Simon's September update takes a closer look at the SEC's investigation of Robinhood and what it could mean for investors.
September 14, 2020
– Advisor: Simon Erickson
Industries: Financial Services
The classic tale of Robin Hood involved a noble hero who stole from the rich to feed the poor. Today, the heroic name is assuming a much more notorious connotation.
The Robinhood of the investing world is a commission-free brokerage, which allows investors to buy and sell stocks without paying any transactional fees. Many have applauded its commission-free approach and claim it completely disrupted the financial services industry. Larger brokerages like Schwab and Fidelity have followed suit and slashed their stock trading fees as well.
But the story has recently taken a more sinister turn. The Wall Street Journal recently reported that Robinhood is now under investigation by the SEC. The stock market watchdog is digging into whether or not Robinhood is properly disclosing its relationships with high-frequency trading firms. This investigation could have significant implications for individual investors.
To start with a bit of background, Robinhood began as the hero of the retail investor. Short-term traders could now jump in-and-out of stocks as many times as they liked, without racking up any commissions at all on the transactions.
However, those who are students of the stock market know that hyperactive trading is a recipe for lower overall returns. Buying and then selling positions too compulsively often causes investors miss out on the enormous benefits of long-term appreciation. In addition to that, any positions held for less than one year are subject to short-term capital gains taxes.
But the plot is thickening for our noble hero. Robinhood today makes around half of its revenue from Payments for Order Flow (“PFOF”). In these agreements, the brokerage sends buy and sell orders to be fulfilled by high-frequency traders, rather than sending them directly to the exchanges where the securities are listed (such as the NYSE or the Nasdaq). The company claims that by working with these transactional middlemen, it can leverage technology to save investors not only on commissions, but also on the actual prices on the executed trades.
The United Kingdom disagrees. In 2012, the UK banned PFOF entirely, claiming that high-frequency-trading middlemen were creating a less efficient and less competitive market that ultimately hurt the retail investor.
The CFA Institute’s 2014 paper supported the UK’s decision, and agrees that the move did indeed achieve the desired effect of helping individual investors. “We observe an increase in the proportion of retail-sized trades executing at best quoted prices between 2010 and 2014 from 65% to more than 90%, which is consistent with our hypothesis.” In other words, individuals got better pricing on the stocks they were buying without PFOF taking place.
I should clarify that PFOF is still legal in the United States, and many other large brokerages outside of Robinhood are also utilizing it (including Schwab/TD Ameritrade and E-Trade).

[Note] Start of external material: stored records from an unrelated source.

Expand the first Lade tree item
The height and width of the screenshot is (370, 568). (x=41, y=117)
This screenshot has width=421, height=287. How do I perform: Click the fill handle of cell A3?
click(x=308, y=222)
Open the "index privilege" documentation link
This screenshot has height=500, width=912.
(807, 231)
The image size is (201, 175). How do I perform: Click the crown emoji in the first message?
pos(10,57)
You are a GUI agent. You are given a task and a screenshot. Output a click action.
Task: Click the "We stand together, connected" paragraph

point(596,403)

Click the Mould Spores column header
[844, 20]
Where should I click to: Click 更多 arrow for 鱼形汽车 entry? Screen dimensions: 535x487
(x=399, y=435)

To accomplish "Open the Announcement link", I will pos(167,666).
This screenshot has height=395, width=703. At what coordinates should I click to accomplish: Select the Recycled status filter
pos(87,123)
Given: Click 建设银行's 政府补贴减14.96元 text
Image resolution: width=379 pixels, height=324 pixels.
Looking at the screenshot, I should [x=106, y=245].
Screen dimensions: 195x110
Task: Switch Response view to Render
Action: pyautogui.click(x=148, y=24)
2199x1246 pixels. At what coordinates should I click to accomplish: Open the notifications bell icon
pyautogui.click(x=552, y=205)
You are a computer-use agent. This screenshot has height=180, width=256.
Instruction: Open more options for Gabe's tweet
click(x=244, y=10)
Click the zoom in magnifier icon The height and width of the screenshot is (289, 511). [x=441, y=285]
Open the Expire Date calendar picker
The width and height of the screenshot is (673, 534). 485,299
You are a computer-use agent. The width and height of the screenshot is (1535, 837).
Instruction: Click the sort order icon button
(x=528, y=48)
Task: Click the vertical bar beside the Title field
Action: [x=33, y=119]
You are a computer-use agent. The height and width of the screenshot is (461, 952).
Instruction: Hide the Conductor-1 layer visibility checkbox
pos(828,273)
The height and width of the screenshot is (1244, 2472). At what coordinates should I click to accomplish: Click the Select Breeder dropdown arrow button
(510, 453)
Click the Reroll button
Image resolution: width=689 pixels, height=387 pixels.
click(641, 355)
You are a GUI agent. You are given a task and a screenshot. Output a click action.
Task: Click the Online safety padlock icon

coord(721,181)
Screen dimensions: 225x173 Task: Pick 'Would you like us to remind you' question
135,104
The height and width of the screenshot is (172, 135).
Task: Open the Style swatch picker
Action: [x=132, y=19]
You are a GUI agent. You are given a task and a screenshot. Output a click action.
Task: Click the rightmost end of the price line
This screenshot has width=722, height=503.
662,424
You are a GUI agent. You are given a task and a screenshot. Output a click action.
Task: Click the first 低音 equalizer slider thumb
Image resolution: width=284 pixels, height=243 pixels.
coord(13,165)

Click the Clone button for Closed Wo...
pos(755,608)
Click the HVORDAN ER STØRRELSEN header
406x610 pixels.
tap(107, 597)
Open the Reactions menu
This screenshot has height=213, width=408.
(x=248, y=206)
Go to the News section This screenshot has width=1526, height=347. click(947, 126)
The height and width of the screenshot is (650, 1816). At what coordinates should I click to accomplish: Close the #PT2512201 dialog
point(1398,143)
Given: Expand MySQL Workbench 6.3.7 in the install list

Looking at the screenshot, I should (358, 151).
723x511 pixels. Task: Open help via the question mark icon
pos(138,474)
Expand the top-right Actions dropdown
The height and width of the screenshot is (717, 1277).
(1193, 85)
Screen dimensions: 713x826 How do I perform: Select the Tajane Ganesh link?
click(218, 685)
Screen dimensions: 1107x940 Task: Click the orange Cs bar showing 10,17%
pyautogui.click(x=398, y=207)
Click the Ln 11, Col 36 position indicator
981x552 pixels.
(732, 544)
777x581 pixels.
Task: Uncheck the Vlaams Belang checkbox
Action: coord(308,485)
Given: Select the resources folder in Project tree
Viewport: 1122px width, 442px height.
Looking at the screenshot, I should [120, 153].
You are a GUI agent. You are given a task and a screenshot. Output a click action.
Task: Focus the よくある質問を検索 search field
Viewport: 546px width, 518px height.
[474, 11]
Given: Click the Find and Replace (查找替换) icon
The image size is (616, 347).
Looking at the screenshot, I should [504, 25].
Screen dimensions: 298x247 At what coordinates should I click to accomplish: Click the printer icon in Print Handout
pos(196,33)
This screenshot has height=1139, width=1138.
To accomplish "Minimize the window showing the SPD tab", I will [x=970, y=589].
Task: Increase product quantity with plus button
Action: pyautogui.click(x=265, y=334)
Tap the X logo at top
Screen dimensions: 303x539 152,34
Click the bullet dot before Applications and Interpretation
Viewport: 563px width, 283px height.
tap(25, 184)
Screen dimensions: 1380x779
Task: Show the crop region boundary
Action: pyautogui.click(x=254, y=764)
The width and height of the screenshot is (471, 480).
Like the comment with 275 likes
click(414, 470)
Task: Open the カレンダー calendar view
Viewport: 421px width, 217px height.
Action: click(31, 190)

However, Robinhood obtains a much greater percentage of its top-line from PFOF, which puts it at a much greater regulatory risk. It has also curiously been reported that Robinhood is receiving PFOF rates — in terms of revenue per $1 million of order flow — that is up to 10x that of what other brokerages are receiving. And the reasons for that aren’t yet entirely clear.
This SEC investigation comes at a crucial time for the investing world. Driven by a surging interest in retail investing, Robinhood now has more than 13 million accounts and carries a private market valuation of more than $8 billion. Yet it blows my mind that half of its total revenue comes from a practice that was deemed illegal in the UK less than a decade ago. If the United States were to similarly crack down on this practice, it would capsize Robinhood’s entire business. And perhaps even render the recent commission-free brokerage model uneconomical.
There’s no free lunch in the brokerage industry. Our modern-day Robinhood is encouraging margin accounts and greater trading volume, is sharing our data with high-frequency traders, and is now under the watchful eye of the SEC. Those are hardly noble causes, for the hero of the story.